Depois dos incêndios de 1984, o teatro não podia parar, o show tinha de continuar. O SOS Tuca foi fundamental à época. Leilões de obras de arte, passeatas e discussões reconfirmavam a presença do Tuca no imaginário da cidade. O teatro foi parcialmente reconstruído com parcerias privadas que garantiram cadeiras provisórias da plateia e reformas mínimas nos camarins e na iluminação se concretizaram. Até hoje nas paredes laterais da plateia há testemunhos daquele terrível momento. Muitas vezes, órgãos municipais fechavam o teatro, mas minha equipe agia rápido e o teatro voltava a funcionar. O pedido do tombamento feito pela direção da Faculdade de Ciências Sociais foi inovador, incluía o Tuca, o prédio-sede do Convento e a capela. Mesmo na presidência do CONDEPHAAT, a tramitação foi longa e polêmica, pois o Conselho reiterava que o conjunto não tinha valor histórico significativo. Depois de longa e polêmica tramitação, o Conselho aprovou o tombamento em 1992. Reconhecia o “valor simbólico” dos bens e quaisquer mudanças em todo o conjunto dependem até hoje de aprovação prévia do órgão. Com isso, a reforma do teatro foi ultimada. O antigo balcão foi dividido em duas salas e muitos debates acadêmicos, exibição de filmes e pequenos monólogos teatrais foram realizados ali. Duas salas no saguão principal e no inferior, antigo "Tuquinha", capacitaram o teatro para diversificadas produções. Toda vez que assisto um espetáculo ou participo de algum evento acadêmico, e vejo a configuração atual do espaço, fragmentos dessa história me vem à mente. O Tuca passou a constituir uma ponte sólida com a Universidade e com a sociedade que, de certa forma, reafirmava a relevância da interface arte-ciência e a democratização da vida. Talvez essa ponte deva ser repensada.

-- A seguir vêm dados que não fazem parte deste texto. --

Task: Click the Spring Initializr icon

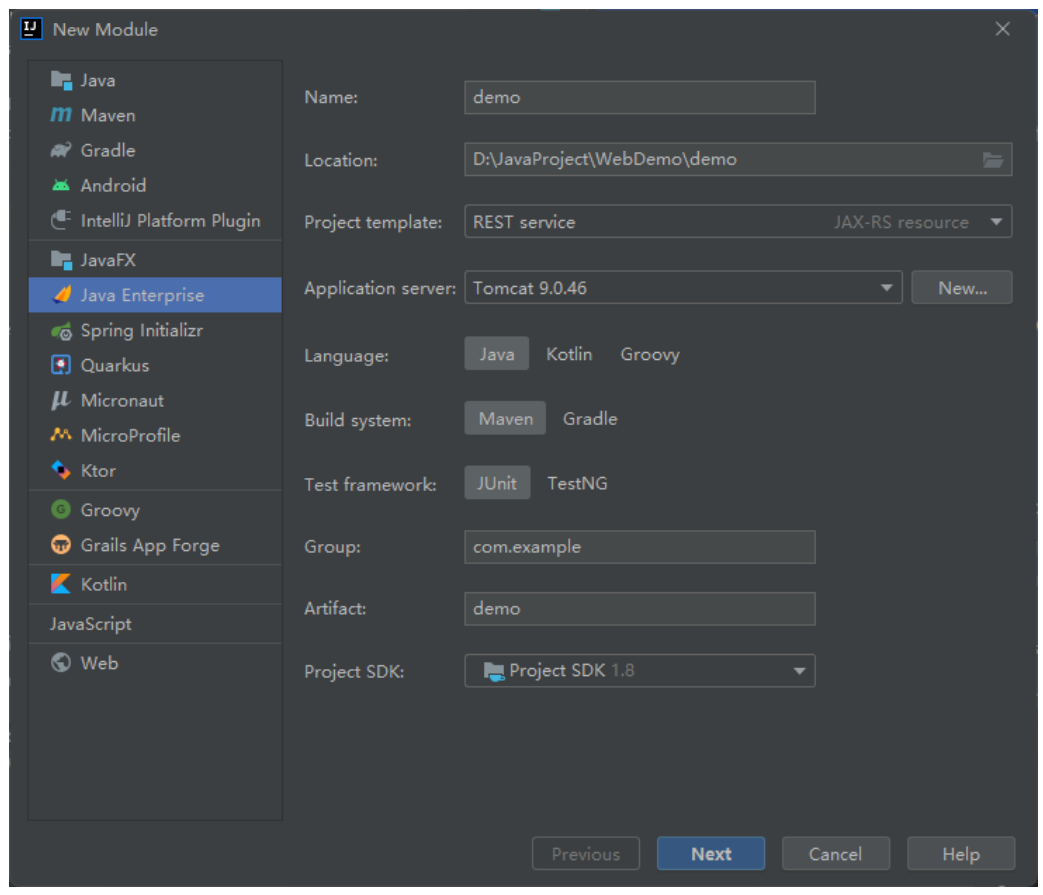Action: (61, 331)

Qual o sentimento do senhor diante da aposentadoria?
A rescisão do meu contrato com a Universidade e a Fundação São Paulo foi amigável. Entendo o processo como o fim de um ciclo e o início de tantos outros que certamente virão. Como afirma Ilya Prigogine, "o futuro está sempre em aberto".
Qual mensagem o senhor deixa para seus colegas docentes e alunos?

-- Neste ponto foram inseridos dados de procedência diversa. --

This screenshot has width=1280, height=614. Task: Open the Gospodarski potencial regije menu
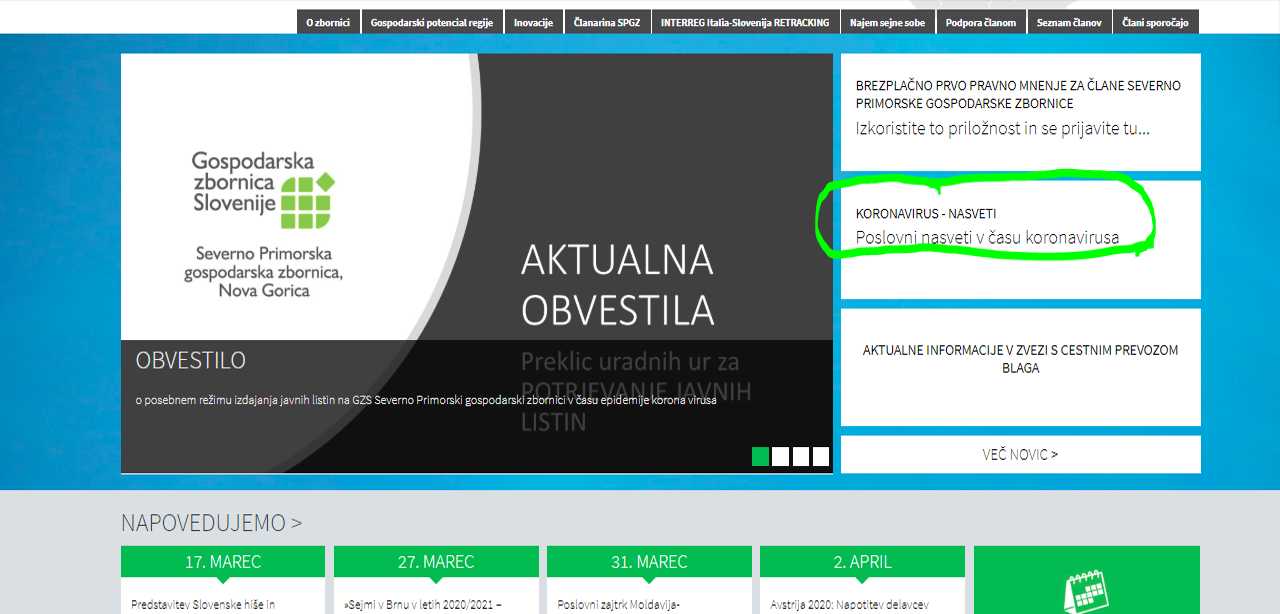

Tive o privilégio de ser aluno de Darcy Ribeiro, no Rio de Janeiro, onde comecei a graduação na Faculdade de Filosofia, Ciências e Letras, que hoje integra a UFRJ. Uma de suas aulas marcou-me para sempre. Para Darcy, a função da Universidade é dominar a ciência do seu tempo e prosseguir na formação, cujo inacabamento envolve emergências e bifurcações. Claro que tal formação deve se empenhar na superação da oposição entre a cultura científica e a cultura humanista, o que requer um ponto de vista inter e transdisciplinar que revogue a arrogância da razão, do antropocentrismo e das derivas identitárias. Os verdadeiros intelectuais, aprendi isso com Edgar Morin, são os que conseguem abdicar de suas competências disciplinares para imaginar e concretizar o projeto de um mundo verdadeiramente democrático e ético para todos.